President Joe Biden has interviewed at least three candidates for the Supreme Court, according to a person familiar with the matter, and the White House is reiterating that he remains on track to make a final selection by Monday.
White House press secretary Jen Psaki said Tuesday that Biden had not decided whom to nominate. But the president has interviewed Judges Ketanji Brown Jackson, J. Michelle Childs and Leondra Kruger, according to a person familiar with the matter. A second person familiar said Biden had interviewed at least three candidates for the post.
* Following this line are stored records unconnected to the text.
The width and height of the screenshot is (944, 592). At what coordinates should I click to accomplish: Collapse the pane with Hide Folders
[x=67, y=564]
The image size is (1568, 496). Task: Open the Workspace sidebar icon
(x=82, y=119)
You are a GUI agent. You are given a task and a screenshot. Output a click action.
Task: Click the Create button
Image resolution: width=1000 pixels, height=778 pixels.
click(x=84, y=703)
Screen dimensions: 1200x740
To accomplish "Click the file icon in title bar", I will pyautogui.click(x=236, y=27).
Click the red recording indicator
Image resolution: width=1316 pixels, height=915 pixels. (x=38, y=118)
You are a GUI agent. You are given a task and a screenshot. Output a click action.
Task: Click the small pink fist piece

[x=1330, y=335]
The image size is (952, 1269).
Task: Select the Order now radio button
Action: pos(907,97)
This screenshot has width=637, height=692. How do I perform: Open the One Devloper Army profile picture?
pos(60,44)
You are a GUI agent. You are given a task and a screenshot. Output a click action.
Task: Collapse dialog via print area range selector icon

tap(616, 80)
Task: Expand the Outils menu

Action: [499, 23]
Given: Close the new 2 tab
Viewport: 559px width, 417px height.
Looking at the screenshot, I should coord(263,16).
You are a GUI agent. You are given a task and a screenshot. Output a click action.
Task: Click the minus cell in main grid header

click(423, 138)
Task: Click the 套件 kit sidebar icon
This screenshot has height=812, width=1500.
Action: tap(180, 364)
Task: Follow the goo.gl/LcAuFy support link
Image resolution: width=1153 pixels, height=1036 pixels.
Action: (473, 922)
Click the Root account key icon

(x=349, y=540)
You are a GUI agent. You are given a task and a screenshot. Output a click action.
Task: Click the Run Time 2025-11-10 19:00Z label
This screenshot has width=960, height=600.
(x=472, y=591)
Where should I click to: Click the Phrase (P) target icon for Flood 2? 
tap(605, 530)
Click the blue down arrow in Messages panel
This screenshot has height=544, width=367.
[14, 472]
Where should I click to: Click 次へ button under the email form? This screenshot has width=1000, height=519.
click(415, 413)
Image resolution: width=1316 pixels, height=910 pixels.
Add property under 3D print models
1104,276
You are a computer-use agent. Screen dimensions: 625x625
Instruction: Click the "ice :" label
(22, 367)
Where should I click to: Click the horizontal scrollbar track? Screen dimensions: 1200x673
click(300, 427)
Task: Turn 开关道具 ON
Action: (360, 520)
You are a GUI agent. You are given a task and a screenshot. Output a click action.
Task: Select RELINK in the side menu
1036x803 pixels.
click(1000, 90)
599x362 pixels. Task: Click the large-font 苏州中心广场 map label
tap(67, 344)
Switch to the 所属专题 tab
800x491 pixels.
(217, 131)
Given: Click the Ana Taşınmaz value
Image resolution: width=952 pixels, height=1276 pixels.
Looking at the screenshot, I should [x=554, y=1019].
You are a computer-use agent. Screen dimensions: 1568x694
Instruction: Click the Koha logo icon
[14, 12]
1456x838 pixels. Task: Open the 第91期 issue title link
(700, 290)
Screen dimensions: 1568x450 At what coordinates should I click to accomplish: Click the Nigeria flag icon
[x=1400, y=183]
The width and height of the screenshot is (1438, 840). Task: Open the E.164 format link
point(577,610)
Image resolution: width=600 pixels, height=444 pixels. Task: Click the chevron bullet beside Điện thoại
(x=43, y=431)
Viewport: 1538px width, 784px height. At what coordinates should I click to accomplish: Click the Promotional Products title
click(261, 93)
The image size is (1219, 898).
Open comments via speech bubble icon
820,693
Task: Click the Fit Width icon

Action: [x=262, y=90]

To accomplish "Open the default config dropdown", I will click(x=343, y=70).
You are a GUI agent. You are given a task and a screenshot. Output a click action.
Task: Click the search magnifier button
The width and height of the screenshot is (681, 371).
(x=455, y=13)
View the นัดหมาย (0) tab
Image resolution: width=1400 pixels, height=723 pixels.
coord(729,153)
The people spoke on the condition of anonymity to discuss the process.
Biden has pledged to nominate the first Black woman to the high court by the end of the month to fill the vacancy being created by the retirement of Justice Stephen Breyer. It was not clear whether any additional candidates have been interviewed by the president.
Psaki declined to discuss whether Biden had conducted interviews but insisted the president was "on track" to make the selection despite rising tensions between Russia and Ukraine.
Jackson was nominated by President Barack Obama to be a district judge. Biden elevated her to the U.S. Court of Appeals for the District of Columbia Circuit. Early in her career, she was also a law clerk for Breyer.
Childs, a federal judge in South Carolina, has been nominated but not yet confirmed to serve on the same circuit court. Her name has surfaced partly because she is a favorite among some high-profile lawmakers, including Representative James Clyburn, a South Carolina Democrat.
Kruger, a graduate of Harvard University and Yale University's law school, was previously a Supreme Court clerk and argued a dozen cases before the justices as a lawyer for the federal government before becoming a justice on the California Supreme Court.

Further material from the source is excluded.